Analyzing 18,790 brands it sold last year, thredUp calculates that some offer shoppers higher average discounts from their average estimated original prices than others, among them Anthropologie Cartonnier, with an average buyer savings of 85 percent, Michael Kors (85 percent), Nanette Lepore (82 percent), ASOS (82 percent), and Tibi (80 percent). For shoes and handbags, the greatest buyer savings came from Michael Michael Kors (72 percent), Banana Republic (71 percent) and Kooba (71 percent).
Of women’s apparel brands sold last year, Rebecca Minkoff clothing retained the highest percentage of its estimated original retail value. Kate Spade, Tory Burch, Dooney & Bourke, Marc Jacobs and Rag & Bone followed. Sitewide, items with tags sold 33 percent faster than those without. The fastest selling brands were Lululemon Athletica, Toms, Dooney & Bourke, Ugg Australia, Under Armour and Anthroplogie. Handbags and small leather goods are the fastest-selling categories for the company, which lists approximately 10,000 new items a day and reports 45 percent of its sales are made using mobile devices.
The findings come amid ongoing growth and investor activity in the secondhand ecommerce space. ThredUp has received $53 million in funding to date. Though it did not disclose exact numbers, the company reports tripling its year-over-year revenue last year and said it is on track to do the same in 2015. In February, it acquired children’s online resale site Kindermint and plans to pursue additional capital over the next six months. Following an estimated $100 million in venture capital in companies that resell secondhand apparel and accessories last year, up from an estimated $40 million the year before, The RealReal revealed $40 million in Series D financing earlier this month. More funding announcements from prominent players in the space are expected soon.
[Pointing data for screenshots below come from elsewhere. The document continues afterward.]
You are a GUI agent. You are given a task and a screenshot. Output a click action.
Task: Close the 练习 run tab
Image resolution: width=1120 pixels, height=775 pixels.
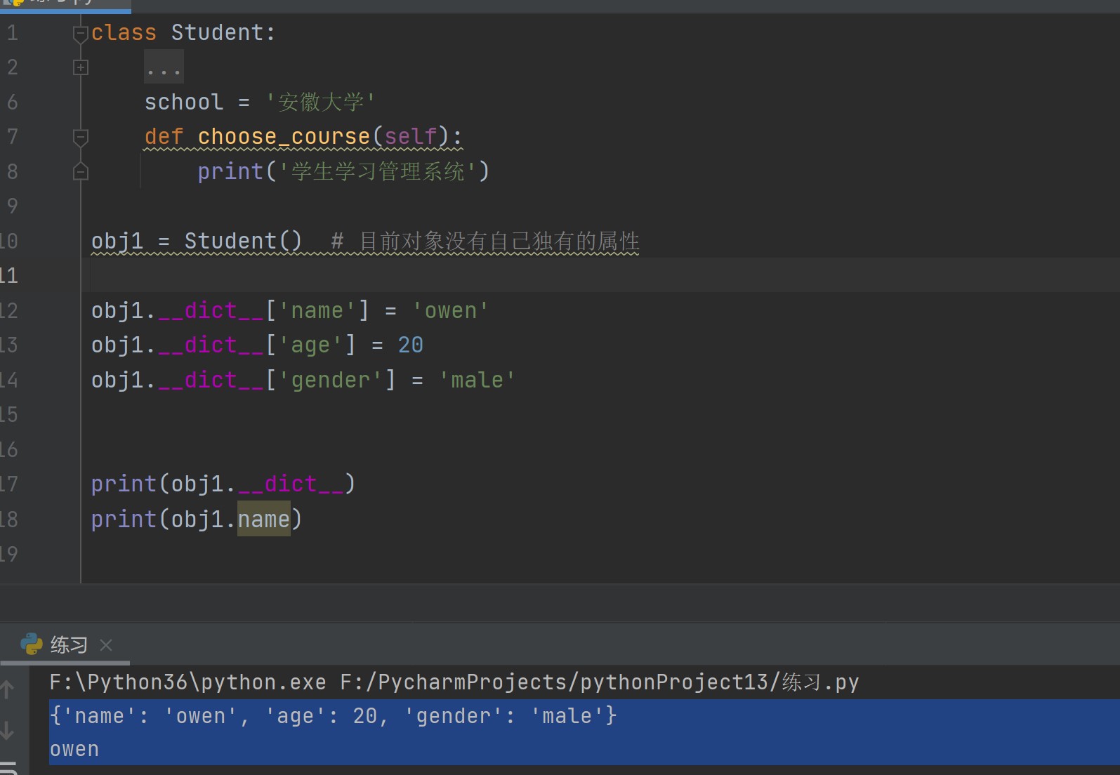pos(106,644)
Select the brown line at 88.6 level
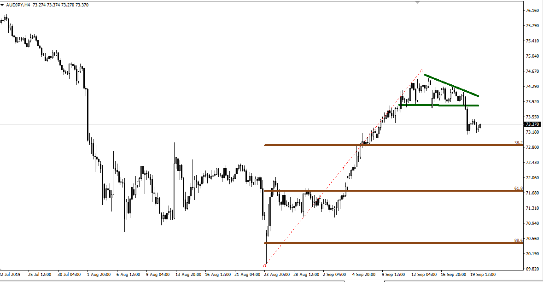Viewport: 543px width, 282px height. 391,242
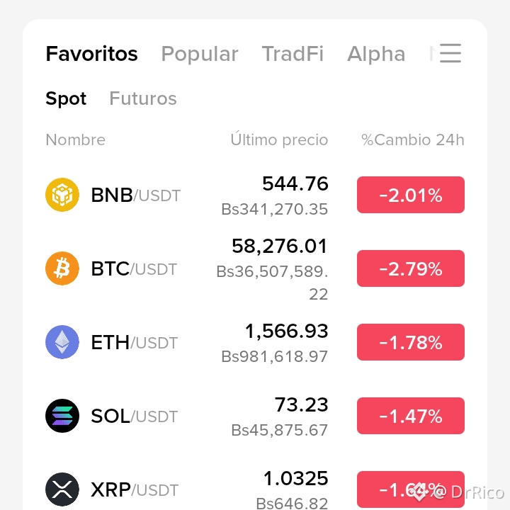This screenshot has width=510, height=510.
Task: Tap the BNB coin icon
Action: pos(62,195)
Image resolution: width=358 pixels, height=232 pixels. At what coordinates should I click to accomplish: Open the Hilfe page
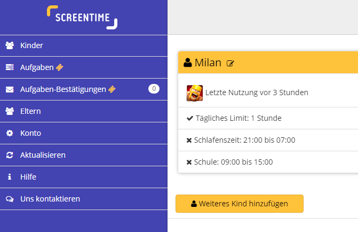(x=84, y=177)
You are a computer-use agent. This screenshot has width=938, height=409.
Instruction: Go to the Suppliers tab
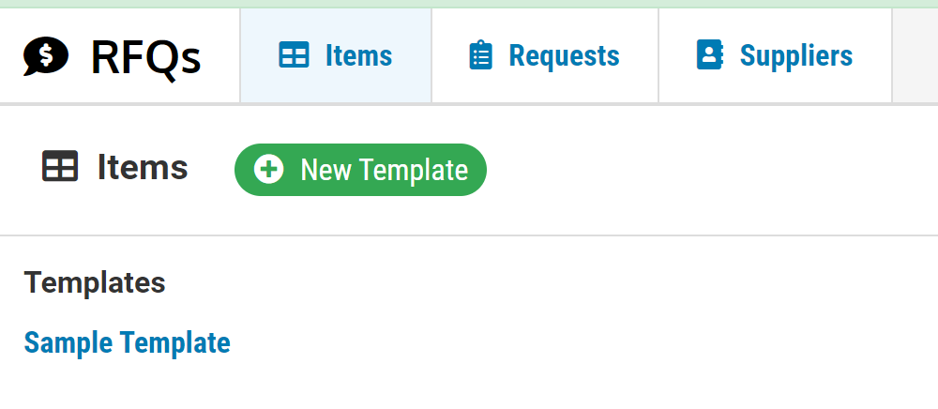pyautogui.click(x=776, y=55)
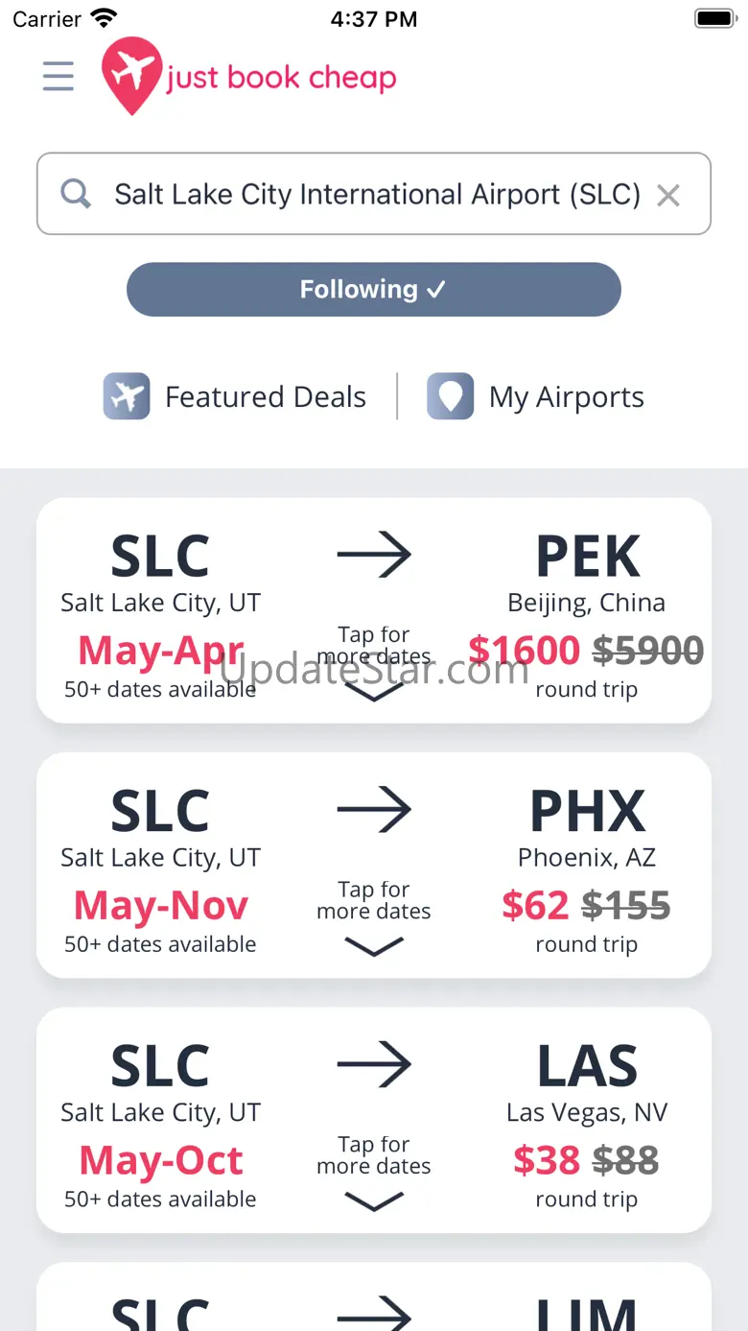Select the $1600 Beijing round trip price

click(x=525, y=651)
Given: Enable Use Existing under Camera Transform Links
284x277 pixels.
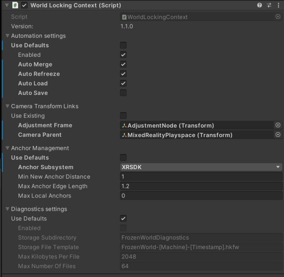Looking at the screenshot, I should (x=123, y=116).
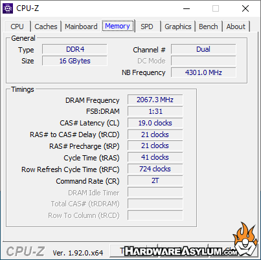Open the CPU tab
261x260 pixels.
tap(17, 27)
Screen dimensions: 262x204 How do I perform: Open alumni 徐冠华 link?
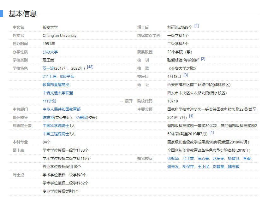pyautogui.click(x=173, y=159)
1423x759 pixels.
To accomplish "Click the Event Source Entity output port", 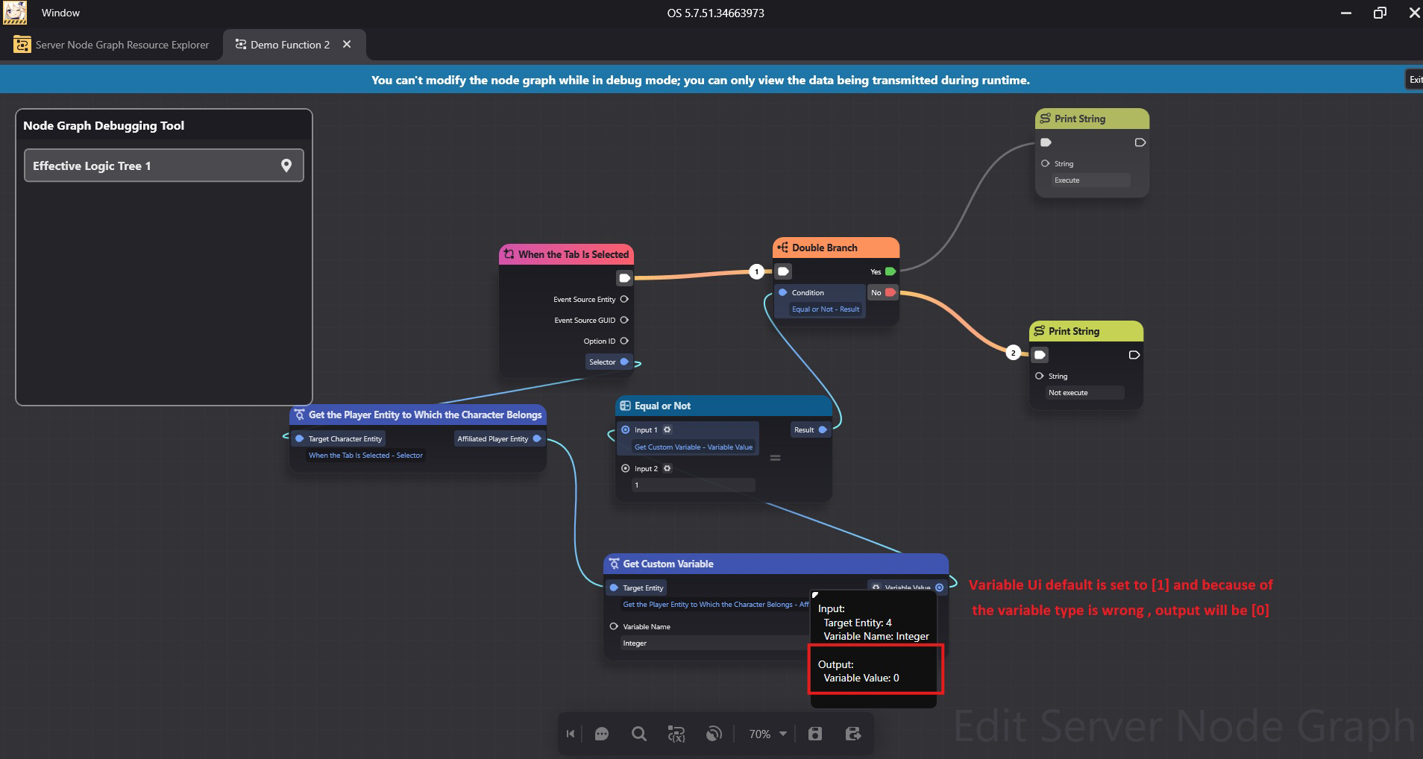I will pos(624,299).
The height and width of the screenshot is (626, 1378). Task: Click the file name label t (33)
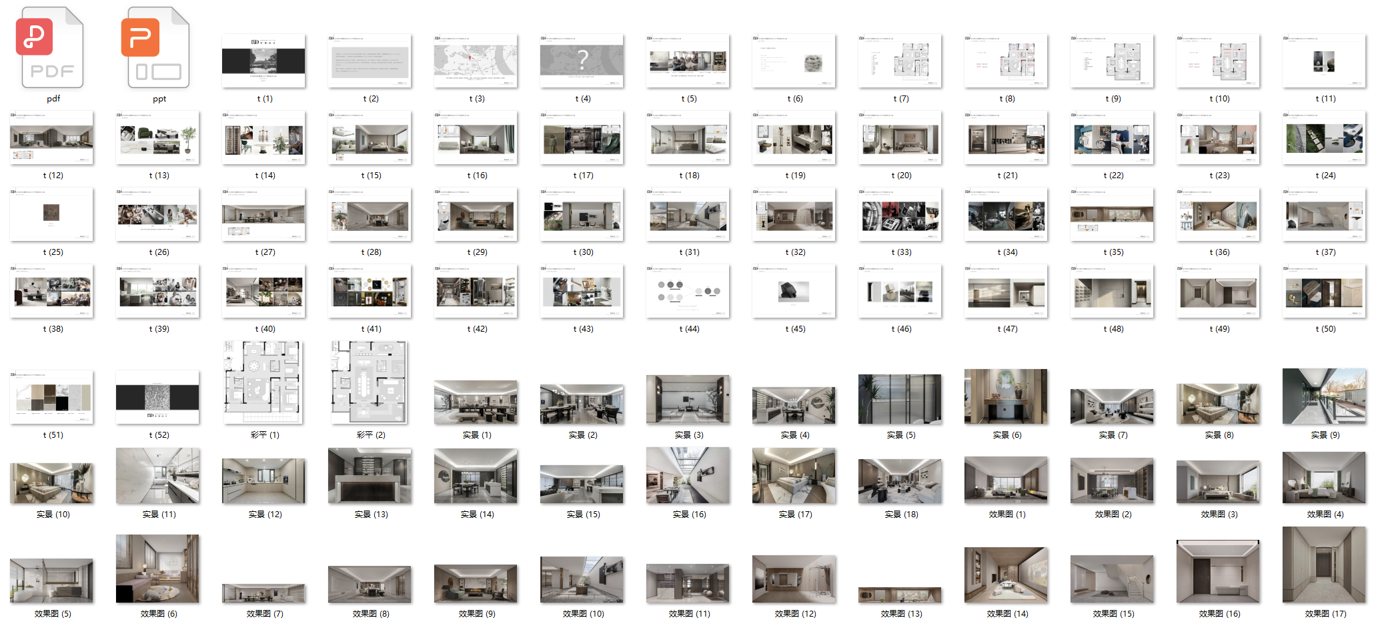click(901, 252)
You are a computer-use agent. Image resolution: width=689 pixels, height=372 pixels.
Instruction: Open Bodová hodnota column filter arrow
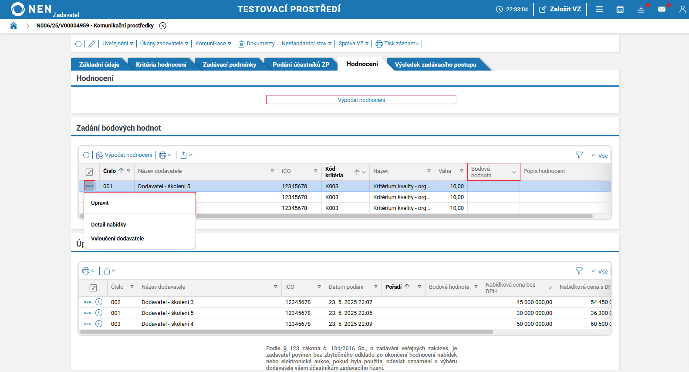click(514, 172)
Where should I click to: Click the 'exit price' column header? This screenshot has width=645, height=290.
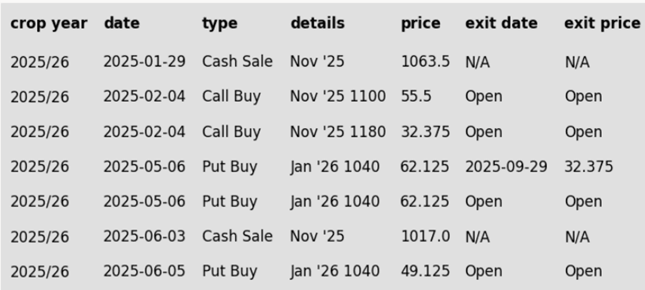coord(602,23)
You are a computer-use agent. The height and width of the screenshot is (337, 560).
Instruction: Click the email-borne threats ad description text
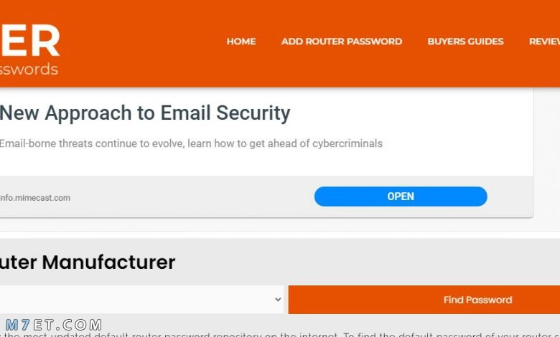[x=191, y=143]
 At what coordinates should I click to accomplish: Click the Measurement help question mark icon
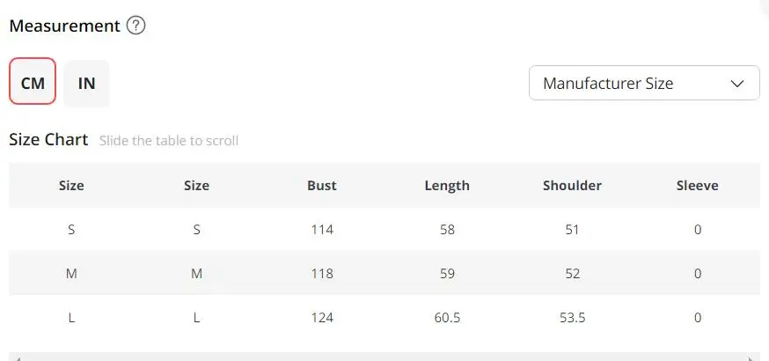(135, 26)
While rapid growth in the early stages of venture-backed startups is common, some analysts question whether ecommerce companies dealing in secondhand apparel can continue to acquire new users and achieve profitability.
According to Forrester analyst Sucharita Mulpuru-Kodali, the abundance of inexpensive new apparel and the limited number of people accustomed to buying secondhand challenge growth. Noting that inflation in clothing prices has remained essentially flat for over two decades, she said, “Because the Internet’s growing, they’ll continue to grow, but in terms of what’s the opportunity for this business? It’s going to be somewhat limited because we just have so much access to cheap clothes.”
Others see a fundamental shift in consumption with the potential to expand secondhand shopping to new populations.
“People, and women in particular, are not just willing, but highly interested in buying and selling clothes to and from each other. In the case of secondhand retail, what we call recommerce, we see demand leading the charge. This is a great place for investment and business building, as the primary value extraction, generally charging a small fee for the sale, comes after someone else has created the initial value, designing and manufacturing the good,” says Liza Kindred, founder of fashion tech think tank Third Wave Fashion.
It’s a trend that’s not lost on retailers such as Nordstrom and brands that include H&M, Patagonia and Eileen Fisher, each of which offers customers a clothing recycling program.
More opportunity is available, predicted Kindred, who sees a day when fashion brands could follow the example of car companies such as Lexus that sell both new and used cars. “They can extract additional value by owning their repeat supply chain. It’s pretty obvious that the one of the best places to find a new customer for a $4,000 luxury bag is the pool of customers already shelling out $2,000 for a used one. Luxury brands, especially, are leaving enormous potential value on the table here,” she said.